>>
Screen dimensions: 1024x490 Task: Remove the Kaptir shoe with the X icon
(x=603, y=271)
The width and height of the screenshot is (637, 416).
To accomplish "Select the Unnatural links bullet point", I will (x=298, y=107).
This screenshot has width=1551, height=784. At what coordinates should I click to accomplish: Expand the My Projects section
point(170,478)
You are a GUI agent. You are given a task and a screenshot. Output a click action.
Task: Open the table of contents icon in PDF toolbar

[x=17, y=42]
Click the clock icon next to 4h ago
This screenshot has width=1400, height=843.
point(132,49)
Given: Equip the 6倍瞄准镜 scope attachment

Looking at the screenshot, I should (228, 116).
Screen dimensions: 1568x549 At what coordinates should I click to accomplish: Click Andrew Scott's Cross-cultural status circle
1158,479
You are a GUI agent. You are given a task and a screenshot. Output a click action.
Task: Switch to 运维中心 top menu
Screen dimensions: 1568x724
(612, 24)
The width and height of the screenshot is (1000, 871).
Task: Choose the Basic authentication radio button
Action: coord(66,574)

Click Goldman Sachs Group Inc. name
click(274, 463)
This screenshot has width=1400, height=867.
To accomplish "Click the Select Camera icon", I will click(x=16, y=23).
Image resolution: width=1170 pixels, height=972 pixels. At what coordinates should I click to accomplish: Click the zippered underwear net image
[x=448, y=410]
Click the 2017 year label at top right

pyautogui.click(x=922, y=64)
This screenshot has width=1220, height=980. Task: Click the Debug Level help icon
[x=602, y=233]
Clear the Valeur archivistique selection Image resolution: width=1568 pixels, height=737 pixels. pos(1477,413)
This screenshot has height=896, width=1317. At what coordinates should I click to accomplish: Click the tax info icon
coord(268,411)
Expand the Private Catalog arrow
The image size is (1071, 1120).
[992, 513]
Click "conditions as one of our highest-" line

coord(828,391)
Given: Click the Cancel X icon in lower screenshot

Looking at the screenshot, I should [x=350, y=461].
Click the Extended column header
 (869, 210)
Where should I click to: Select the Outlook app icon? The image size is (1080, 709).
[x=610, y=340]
<<
**Aim of the exercise**.
Update the data above by changing each "Screen dimensions" to "Screen size" and leaving every other part unchanged.

**Answer to the problem**.
Screen size: 1024x490 Task: Remove the Kaptir shoe with the X icon
(x=603, y=271)
The width and height of the screenshot is (637, 416).
To accomplish "Select the Unnatural links bullet point", I will (x=298, y=107).
This screenshot has width=1551, height=784. At what coordinates should I click to accomplish: Expand the My Projects section
point(170,478)
You are a GUI agent. You are given a task and a screenshot. Output a click action.
Task: Open the table of contents icon in PDF toolbar

[x=17, y=42]
Click the clock icon next to 4h ago
This screenshot has width=1400, height=843.
point(132,49)
Given: Equip the 6倍瞄准镜 scope attachment

Looking at the screenshot, I should (228, 116).
Screen size: 1568x549 At what coordinates should I click to accomplish: Click Andrew Scott's Cross-cultural status circle
1158,479
You are a GUI agent. You are given a task and a screenshot. Output a click action.
Task: Switch to 运维中心 top menu
Screen size: 1568x724
(612, 24)
The width and height of the screenshot is (1000, 871).
Task: Choose the Basic authentication radio button
Action: coord(66,574)

Click Goldman Sachs Group Inc. name
click(274, 463)
This screenshot has width=1400, height=867.
To accomplish "Click the Select Camera icon", I will click(x=16, y=23).
Image resolution: width=1170 pixels, height=972 pixels. At what coordinates should I click to accomplish: Click the zippered underwear net image
[x=448, y=410]
Click the 2017 year label at top right

pyautogui.click(x=922, y=64)
This screenshot has width=1220, height=980. Task: Click the Debug Level help icon
[x=602, y=233]
Clear the Valeur archivistique selection Image resolution: width=1568 pixels, height=737 pixels. pos(1477,413)
This screenshot has height=896, width=1317. At what coordinates should I click to accomplish: Click the tax info icon
coord(268,411)
Expand the Private Catalog arrow
The image size is (1071, 1120).
[992, 513]
Click "conditions as one of our highest-" line

coord(828,391)
Given: Click the Cancel X icon in lower screenshot

Looking at the screenshot, I should [x=350, y=461].
Click the Extended column header
 (869, 210)
Where should I click to: Select the Outlook app icon? The image size is (1080, 709).
[x=610, y=340]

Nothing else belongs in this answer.